The measures, which were not applied to workers from Malta and Cyprus, were designed to prevent a flood of low-cost workers from the new member states.
But three ‘old’ EU countries – Ireland, Sweden and the UK – decided to allow unfettered market access to new EU workers from the outset, and the positive growth of their economies as a result has been instrumental in persuading more countries to follow suit.
Špidla said the decision by seven other member states to continue with restrictions was disappointing, but stressed that most had agreed to significantly relax the rules.
Belgium, for example, will allow access to certain workers such as nurses, plumbers, architects, mechanics, accountants and IT specialists.
France has opted for a similar system, freeing restrictions on workers in industries such as catering, whose long hours and low pay make it hard to attract domestic workers.

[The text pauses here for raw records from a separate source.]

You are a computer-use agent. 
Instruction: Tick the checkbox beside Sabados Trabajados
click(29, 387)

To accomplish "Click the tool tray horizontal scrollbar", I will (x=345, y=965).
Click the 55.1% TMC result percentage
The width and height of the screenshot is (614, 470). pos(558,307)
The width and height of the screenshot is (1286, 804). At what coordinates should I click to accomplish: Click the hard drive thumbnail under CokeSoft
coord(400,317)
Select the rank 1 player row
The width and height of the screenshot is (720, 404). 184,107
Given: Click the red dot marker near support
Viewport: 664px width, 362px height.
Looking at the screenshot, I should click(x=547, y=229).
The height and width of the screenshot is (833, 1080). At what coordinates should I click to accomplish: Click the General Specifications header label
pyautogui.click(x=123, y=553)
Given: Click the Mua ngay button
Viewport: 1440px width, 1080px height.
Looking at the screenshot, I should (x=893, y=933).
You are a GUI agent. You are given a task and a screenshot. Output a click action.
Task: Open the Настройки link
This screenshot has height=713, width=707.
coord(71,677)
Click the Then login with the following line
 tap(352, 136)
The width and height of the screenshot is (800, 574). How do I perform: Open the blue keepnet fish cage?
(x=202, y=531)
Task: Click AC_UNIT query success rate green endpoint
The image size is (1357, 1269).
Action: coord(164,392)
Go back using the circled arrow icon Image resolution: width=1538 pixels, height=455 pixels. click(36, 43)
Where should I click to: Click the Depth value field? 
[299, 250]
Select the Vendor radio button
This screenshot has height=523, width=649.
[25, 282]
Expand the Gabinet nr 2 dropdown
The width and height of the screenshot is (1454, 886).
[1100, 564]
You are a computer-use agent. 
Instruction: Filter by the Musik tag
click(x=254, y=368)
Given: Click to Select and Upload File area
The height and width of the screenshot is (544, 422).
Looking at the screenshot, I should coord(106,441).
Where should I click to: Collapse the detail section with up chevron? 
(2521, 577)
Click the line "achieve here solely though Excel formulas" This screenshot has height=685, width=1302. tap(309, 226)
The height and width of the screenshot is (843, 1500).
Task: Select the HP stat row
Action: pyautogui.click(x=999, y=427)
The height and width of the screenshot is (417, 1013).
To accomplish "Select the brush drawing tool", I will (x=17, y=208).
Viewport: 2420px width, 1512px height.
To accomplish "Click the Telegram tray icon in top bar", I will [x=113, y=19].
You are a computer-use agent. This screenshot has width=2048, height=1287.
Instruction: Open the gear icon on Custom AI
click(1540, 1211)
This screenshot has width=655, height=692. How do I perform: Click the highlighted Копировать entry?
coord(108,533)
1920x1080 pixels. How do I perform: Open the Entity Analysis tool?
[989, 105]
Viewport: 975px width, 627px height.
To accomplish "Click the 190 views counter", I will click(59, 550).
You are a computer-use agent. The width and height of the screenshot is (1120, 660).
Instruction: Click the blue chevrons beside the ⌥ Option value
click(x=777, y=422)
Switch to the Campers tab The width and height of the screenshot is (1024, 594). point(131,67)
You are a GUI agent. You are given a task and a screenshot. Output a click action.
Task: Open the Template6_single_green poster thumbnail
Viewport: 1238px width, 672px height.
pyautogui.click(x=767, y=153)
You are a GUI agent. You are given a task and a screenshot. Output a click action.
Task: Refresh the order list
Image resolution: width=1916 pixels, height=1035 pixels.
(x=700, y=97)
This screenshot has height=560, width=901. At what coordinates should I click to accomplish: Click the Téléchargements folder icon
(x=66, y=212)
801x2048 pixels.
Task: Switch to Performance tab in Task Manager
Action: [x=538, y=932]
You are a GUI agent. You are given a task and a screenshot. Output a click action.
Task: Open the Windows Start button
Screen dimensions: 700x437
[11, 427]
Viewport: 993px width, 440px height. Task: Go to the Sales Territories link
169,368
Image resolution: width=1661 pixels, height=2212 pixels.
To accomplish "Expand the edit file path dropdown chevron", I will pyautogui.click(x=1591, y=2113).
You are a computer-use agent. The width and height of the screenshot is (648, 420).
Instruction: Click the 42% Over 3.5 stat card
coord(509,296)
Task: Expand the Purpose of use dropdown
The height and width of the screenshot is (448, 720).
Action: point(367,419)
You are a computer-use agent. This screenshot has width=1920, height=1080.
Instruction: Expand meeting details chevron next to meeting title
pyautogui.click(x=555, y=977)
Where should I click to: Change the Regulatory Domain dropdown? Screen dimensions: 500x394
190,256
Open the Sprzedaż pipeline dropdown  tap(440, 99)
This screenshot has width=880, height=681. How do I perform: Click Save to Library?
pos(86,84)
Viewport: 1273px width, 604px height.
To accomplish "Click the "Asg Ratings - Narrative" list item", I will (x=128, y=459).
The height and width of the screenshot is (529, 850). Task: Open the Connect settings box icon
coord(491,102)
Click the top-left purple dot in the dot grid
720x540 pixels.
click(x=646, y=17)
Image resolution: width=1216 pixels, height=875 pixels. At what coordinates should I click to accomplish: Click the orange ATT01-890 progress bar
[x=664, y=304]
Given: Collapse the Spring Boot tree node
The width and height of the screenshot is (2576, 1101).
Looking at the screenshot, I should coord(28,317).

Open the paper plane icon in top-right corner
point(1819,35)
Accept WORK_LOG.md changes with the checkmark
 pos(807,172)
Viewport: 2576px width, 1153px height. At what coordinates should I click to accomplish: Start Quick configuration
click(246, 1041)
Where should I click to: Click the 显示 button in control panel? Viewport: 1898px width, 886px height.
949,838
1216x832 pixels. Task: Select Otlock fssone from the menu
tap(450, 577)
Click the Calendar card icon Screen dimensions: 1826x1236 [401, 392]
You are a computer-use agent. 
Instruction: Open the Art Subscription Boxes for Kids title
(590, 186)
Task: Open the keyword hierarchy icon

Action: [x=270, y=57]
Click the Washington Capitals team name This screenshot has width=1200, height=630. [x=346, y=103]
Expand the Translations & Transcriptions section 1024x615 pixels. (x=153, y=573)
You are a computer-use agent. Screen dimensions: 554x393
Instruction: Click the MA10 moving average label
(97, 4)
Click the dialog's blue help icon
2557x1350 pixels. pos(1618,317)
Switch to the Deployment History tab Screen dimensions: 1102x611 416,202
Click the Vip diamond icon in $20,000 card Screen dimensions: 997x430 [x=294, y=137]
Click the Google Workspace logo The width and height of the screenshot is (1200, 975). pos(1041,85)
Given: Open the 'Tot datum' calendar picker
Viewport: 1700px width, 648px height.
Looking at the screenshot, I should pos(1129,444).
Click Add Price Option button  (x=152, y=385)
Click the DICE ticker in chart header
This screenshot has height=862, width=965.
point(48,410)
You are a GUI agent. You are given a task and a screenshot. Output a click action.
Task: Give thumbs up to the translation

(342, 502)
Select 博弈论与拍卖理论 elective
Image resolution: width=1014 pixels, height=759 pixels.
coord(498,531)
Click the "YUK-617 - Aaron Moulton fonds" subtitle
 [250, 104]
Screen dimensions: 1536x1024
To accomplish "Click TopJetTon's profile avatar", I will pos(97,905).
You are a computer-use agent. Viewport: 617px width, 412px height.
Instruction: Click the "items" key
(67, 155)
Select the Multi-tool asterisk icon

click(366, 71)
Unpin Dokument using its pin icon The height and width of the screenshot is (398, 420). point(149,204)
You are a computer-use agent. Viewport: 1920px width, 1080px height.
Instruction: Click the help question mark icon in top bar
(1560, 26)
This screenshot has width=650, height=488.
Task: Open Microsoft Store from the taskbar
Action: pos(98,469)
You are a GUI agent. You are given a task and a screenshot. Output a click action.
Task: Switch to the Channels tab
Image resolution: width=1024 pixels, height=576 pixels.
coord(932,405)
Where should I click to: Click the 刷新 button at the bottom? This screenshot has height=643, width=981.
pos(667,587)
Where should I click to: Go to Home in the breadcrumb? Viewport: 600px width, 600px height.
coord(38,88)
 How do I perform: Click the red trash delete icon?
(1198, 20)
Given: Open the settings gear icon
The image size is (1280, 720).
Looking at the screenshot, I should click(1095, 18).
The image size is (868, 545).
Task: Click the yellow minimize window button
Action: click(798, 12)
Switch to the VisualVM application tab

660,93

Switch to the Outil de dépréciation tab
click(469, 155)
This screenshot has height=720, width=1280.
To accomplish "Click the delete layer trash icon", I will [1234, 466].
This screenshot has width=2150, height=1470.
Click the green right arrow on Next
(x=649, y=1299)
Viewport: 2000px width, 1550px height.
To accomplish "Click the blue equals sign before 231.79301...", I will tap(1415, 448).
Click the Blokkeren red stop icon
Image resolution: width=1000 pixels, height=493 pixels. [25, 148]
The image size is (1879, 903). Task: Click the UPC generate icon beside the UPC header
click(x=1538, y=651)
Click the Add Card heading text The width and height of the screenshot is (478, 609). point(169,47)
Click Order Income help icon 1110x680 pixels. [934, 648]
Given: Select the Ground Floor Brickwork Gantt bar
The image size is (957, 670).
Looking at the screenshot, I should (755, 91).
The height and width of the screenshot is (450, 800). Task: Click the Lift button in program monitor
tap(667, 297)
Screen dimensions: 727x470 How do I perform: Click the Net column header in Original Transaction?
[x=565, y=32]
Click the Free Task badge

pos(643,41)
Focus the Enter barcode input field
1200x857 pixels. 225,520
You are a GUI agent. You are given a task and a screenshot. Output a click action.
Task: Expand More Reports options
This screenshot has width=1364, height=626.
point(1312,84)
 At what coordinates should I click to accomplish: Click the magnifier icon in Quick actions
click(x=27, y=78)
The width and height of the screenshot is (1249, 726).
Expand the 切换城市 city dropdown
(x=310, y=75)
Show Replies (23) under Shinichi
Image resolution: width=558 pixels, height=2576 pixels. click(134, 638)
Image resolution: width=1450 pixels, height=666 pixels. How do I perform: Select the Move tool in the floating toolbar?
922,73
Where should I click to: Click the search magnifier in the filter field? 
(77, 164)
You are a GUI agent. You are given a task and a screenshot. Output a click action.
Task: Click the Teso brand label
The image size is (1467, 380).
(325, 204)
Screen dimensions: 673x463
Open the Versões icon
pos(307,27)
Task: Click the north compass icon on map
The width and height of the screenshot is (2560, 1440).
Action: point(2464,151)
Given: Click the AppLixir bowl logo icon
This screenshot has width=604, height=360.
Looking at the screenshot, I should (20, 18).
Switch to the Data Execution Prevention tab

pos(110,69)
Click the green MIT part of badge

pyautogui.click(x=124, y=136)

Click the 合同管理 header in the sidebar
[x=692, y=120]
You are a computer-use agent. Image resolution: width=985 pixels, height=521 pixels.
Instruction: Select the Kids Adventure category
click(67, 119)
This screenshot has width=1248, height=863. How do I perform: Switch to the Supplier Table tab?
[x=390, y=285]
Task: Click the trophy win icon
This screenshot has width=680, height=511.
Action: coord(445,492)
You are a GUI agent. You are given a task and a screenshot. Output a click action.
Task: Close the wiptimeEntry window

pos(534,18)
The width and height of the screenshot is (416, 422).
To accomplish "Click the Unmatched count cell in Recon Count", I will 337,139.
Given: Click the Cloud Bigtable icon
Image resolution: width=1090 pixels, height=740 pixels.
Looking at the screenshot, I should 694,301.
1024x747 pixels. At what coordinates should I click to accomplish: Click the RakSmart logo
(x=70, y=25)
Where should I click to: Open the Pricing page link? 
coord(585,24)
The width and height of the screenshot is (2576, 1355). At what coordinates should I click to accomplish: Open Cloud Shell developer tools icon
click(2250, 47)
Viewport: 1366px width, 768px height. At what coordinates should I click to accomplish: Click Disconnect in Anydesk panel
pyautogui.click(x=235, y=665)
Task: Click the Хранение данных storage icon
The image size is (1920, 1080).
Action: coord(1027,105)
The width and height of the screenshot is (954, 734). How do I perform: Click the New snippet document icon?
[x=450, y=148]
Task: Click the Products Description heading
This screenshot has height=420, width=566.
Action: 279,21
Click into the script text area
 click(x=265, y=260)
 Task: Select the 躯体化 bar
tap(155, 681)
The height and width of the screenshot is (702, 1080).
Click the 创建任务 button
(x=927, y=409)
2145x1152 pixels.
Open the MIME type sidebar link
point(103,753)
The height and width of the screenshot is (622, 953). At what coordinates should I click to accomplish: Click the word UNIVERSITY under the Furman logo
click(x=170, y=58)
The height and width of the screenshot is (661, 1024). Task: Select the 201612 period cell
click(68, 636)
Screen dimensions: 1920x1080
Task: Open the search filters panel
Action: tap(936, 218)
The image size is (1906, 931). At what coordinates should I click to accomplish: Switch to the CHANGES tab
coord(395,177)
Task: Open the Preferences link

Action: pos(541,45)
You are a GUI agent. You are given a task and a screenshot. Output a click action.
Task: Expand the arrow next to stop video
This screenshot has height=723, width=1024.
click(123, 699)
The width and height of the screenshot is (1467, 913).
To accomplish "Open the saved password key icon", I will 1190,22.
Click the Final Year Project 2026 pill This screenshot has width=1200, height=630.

Italy has increased its quota on migrant workers from new EU countries to 170,000 – twice the previous level and well ahead of the 50,000 or so workers that have taken advantage of market access so far.
The Netherlands will take a decision on whether to fully lift restrictions later this year after the Dutch government’s plan to remove the temporary measures was defeated in parliament.
Luxembourg and Denmark said that they would also be keeping the restrictions in place but that they would make it easier to apply for work permits.
Only Germany and Austria have refused to lift or ease any of the restrictions, but Špidla stressed that this did not mean that they had closed the doors entirely.
“Germany has offered more than 500,000 work permits to workers from new member states – more than Britain and Ireland together – so we cannot really say that it has done nothing to welcome new workers,” the Czech commissioner said.
“Both Germany and Austria also have bilateral agreements with certain member states,” he added.
He also disagreed with suggestions that the proximity of Germany and Austria to the borders of the ‘new’ EU were the main reason for their reticence in opening up markets.
“Some people suggest that Germany and Austria are the most likely to be flooded with workers, because they are geographically and linguistically closest to the new member states.”
“But this is not necessarily true. Research in the Czech Republic shows that the UK is at least as attractive as Germany, not least because more young people – the ones most likely to relocate – speak English than German,” Špidla said.
But he added that it was unclear as yet whether further restrictions would be imposed on workers from Bulgaria and Romania, due to join the EU in the next couple of years.
“The other ‘new’ member states are not likely to restrict labour market access, but I do not know what the ‘old’ countries are considering,” he admitted.
Under the terms of enlargement, restrictions on workers from the new member states can be kept in place for seven years, until 2011, with reviews after two and five years.
Countries wishing to continue with restrictions after 2009 must justify their decision to the European commission – which was not the case with the latest extension.
Restrictions can be lifted at any time during this period, but once lifted they cannot be reintroduced.
Špidla did not comment on press reports that Germany and Austria would keep their restrictions in place until 2011, but he said that the distinctions between old and new member states were likely to have blurred sufficiently before that date to render the subject moot.
“This distinction is rapidly becoming an anachronism. Many thousands of workers from have also moved eastwards, so the lines are becoming increasingly blurred between ‘old’ and ‘new’.”
“There were transitional rules in a large number of areas after enlargement, not just employment, and many of these are already disappearing as barriers are brought down.”